If you are a long-term investor, it usually provides opportunity than hardship when an investment you own is undervalued—i.e. selling for less than it is properly worth. If a business is worth $70 per share and yet it trades for $50 per share, there are two levels that can be pulled on behalf of shareholders to create value.
First, the management team could repurchase some of the company’s stock, which assuming the estimates of the business’ value are accurate, results in the creation of a 28% return as long as that status quo differential persists. And secondly, the management team can declare a dividend, which the shareholder can then choose to reinvest into more ownership shares that are trading at the projected 28% discount. This type of perpetual undervaluation is a not insignificant portion of the long-term wealth that owners in the old Abbott Labs, Philip Morris, and Standard Oil were able to receive over the decades.
But there is one risk that comes with the territory of undervalued companies. If a deep yet momentary financial crisis hits, there is the possibility that a prospective purchaser of the entire business could buy out the business for dimes on the dollar, permanently locking in your end return point.
For example, consider this hypothetical. Imagine in 2007 you evaluated Aflac as a potential investment. You looked back and saw that, from 1982 through 2007, the investment had delivered annual returns of 14.5% per year, thoroughly trouncing the market over that time by almost five percent per annum. Then, you looked at the reasonable P/E ratio and saw a trailing ten-year earnings per share growth record of almost 11%. You could have seen the stock trading at $68 per share and reasonably calculated that it was worth around $85 per share.
You did everything right. You studied the investment, made a purchase at an attractive price point, and then committed for the long term. And yet, by 2009, Aflac fell to almost $10 per share even though its annual profits were still growing by a double-digit rate. You chose a great investment that was now being grossly, fantastically undervalued by Mr. Market.
The reality was that, by 2013, the stock recovered from the 2009 lows and once again traded in the upper $60s. But nevertheless, a risk manifested itself during that $10 pocket of time when one of Aflac’s competitors or a deep-pocketed investment outfit could have done something like make a $20 per share offer to buy out the company. If that were to happen, you would permanently locked in a loss of 60-70% even though you correctly analyzed the business and identified the fortunes that awaited ahead.
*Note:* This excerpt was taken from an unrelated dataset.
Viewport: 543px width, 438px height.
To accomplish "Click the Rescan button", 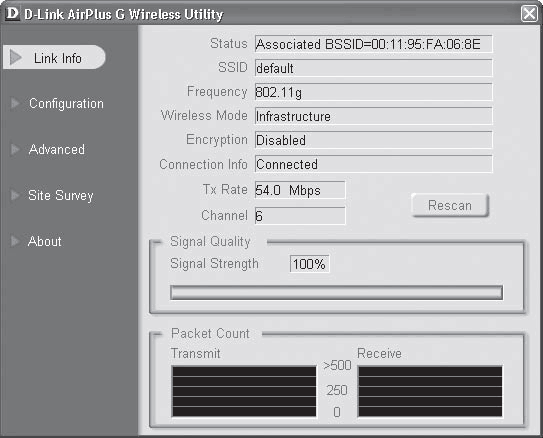I will (450, 205).
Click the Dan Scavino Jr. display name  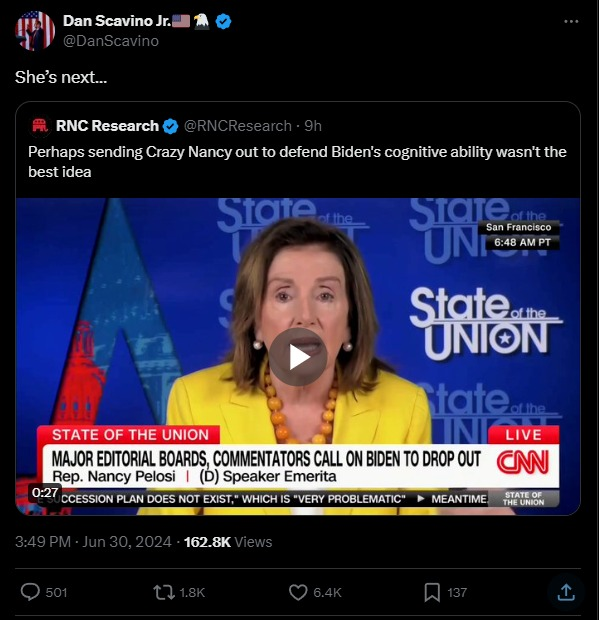(x=117, y=21)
The defense mechanisms against this risk are that the management team is free to say no to takeover offers that exceed the prevailing stock market price of the business. And even if they say yes, many transactions are subject to shareholder approval and/or shareholder lawsuits for breach of fiduciary duty if the purchase price accepted for the takeover is too low (though this latter option requires a high burden of proof and is therefore unlikely to succeed). Outside of management, your best remaining is diversification and the knowledge that this risk only materializes to a fraction of mid-cap and large-cap stocks two or three times per century.